USA, California, Los Angeles
7.6 (9)
Course Opened: 1921

Owner of the most valuable golf real estate in America, the Los Angeles Country Club is located in the heart of Beverly Hills and significant in golfing circles for its North Course, which was redesigned by member George Thomas in 1927. An amateur architect from Philadelphia, Thomas moved to California in 1920 and helped supervise Herbert Fowler’s initial renovations of the club’s two courses the following year. His later work at Riviera and Bel-Air made him the hottest designer on the West Coast, and he was soon able to convince his home club to allow him to update Fowler’s design, starting with the North Course.

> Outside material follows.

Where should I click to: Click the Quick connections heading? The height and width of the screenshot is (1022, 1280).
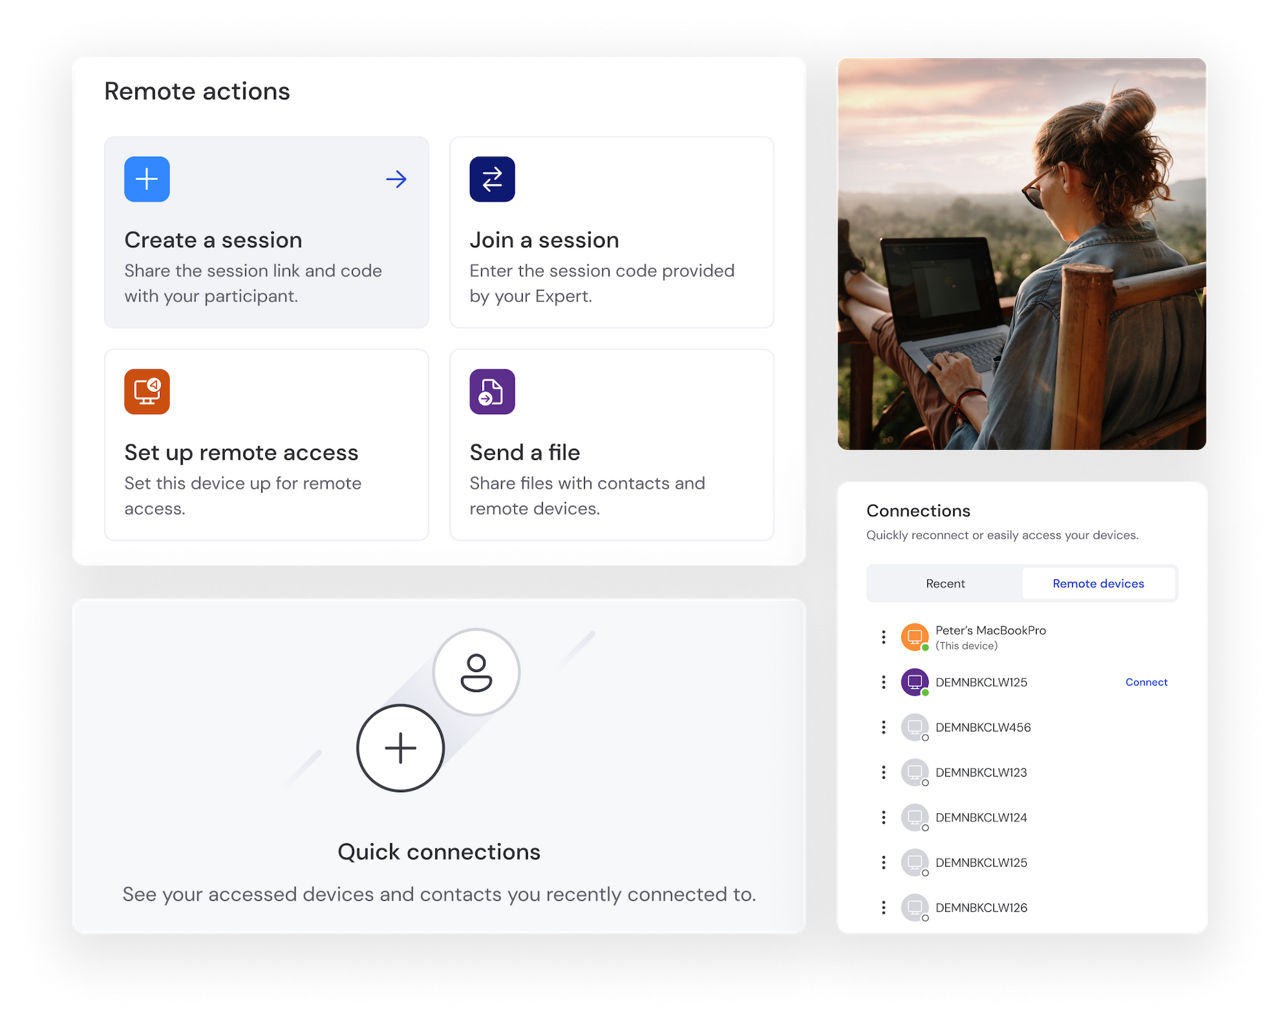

Thomas’s main issues with the existing course were the lack of strategic play and the fact that holes didn’t properly utilize the land’s natural golf topography. Although he kept much of Fowler’s routing, Thomas designed four entirely new holes and, with shaper William Bell, added great variety and flair by rebuilding each of the greens and replacing the straight-lined bunkers with more irregular shapes. He also came up with the radical concept of building a course within a course, designing his holes with great elasticity so that a change of tee or flag location could affect the character, or even the par, of an individual hole.

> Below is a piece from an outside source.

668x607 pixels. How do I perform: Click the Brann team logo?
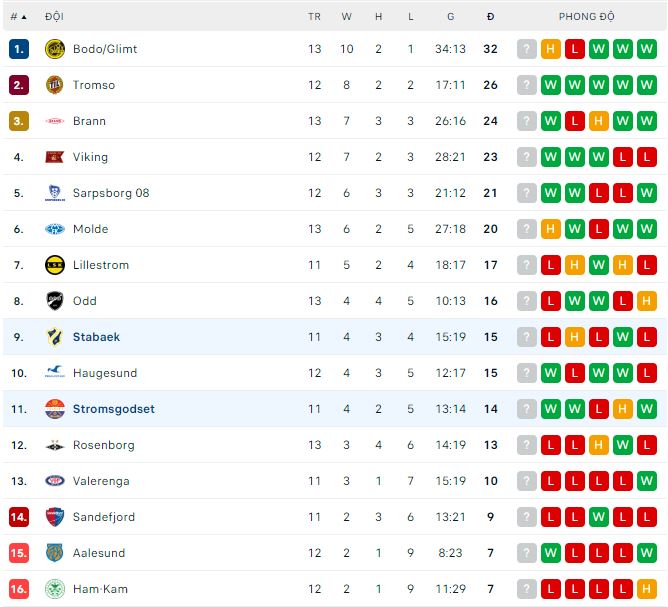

With the reopening of the North Course, Thomas elevated parkland golf on the West Coast to a new level, his layout flowing beautifully across the pronounced ground contours and featuring one distinctive hole after another. Though the core of his course survived largely intact, a number of holes were lengthened during the 1960s and his bunkers and features formalized over time. Thankfully a restoration program undertaken by Gil Hanse, and completed in 2010, managed to return the design to Thomas’s original intent and, mercifully, reverse the slow deterioration of Bell’s incredible green and bunker shapes. One of the chief beneficiaries was the harrowing short par four 6th, once neutered by tree encroachment and penal changes to its small green and skinny approach area.

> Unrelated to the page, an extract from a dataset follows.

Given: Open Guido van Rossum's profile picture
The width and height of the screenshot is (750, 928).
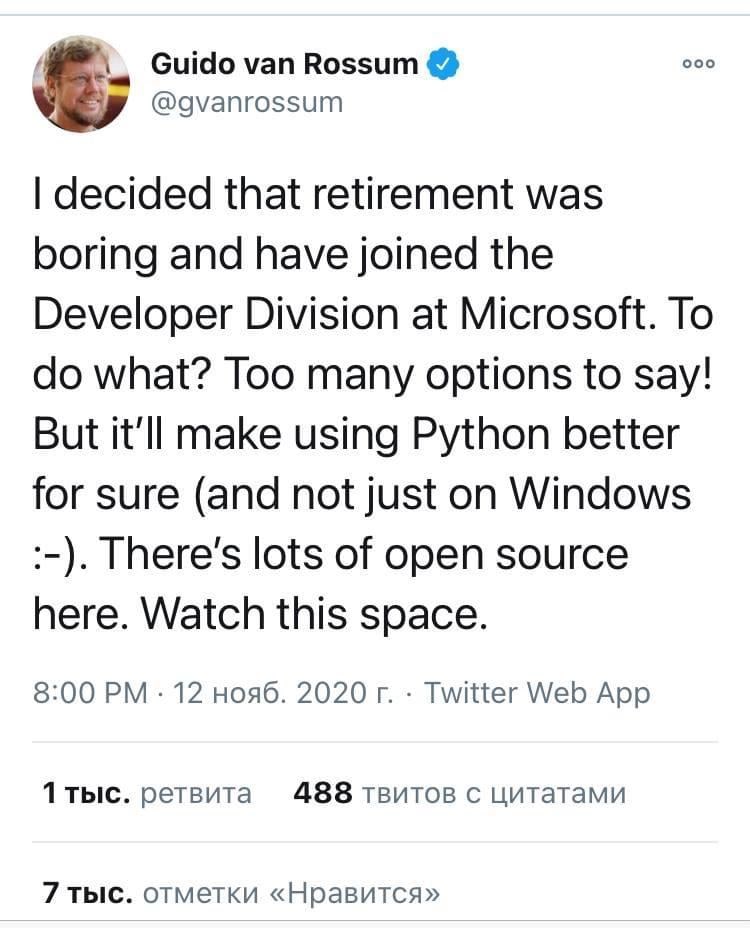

Although the front nine is more compact than the back, there is a renewed cohesion across the entire property and wonderful holes dotted throughout the round. As is the case on other Thomas courses, players are continually confronted by interesting golf decisions and outstanding examples of strategic design. The use of ravines, ridges and a large sandy wash running across the site is exceptional. There are a couple of holes where natural contours are no longer in play for the longer hitters, but the layout remains relevant because its bunkers are expertly located and the putting surfaces place such a great premium on quality approach play. The par threes are particularly good: The 7th and reverse-Redan-shaped 11th are longer holes cleverly shaped to allow well-struck balls to chase toward tight flags, while both the 9th and 15th are shorter but feature exquisitely built green sites with some truly treacherous pin locations. The two-shot holes are also challenging and diverse, from the wildly undulating 3rd and crested 5th through to the stretch of strong, well-bunkered par fours that close the round.

Interestingly, George Thomas regarded this as his finest piece of work, yet he fully expected the better designs of his generation to be quickly surpassed by modern golf architects. That hasn’t happened in this state, and thanks to a strong routing and the sensitive restoration of its wonderful old design, the North Course at LA Country Club remains one of California’s best.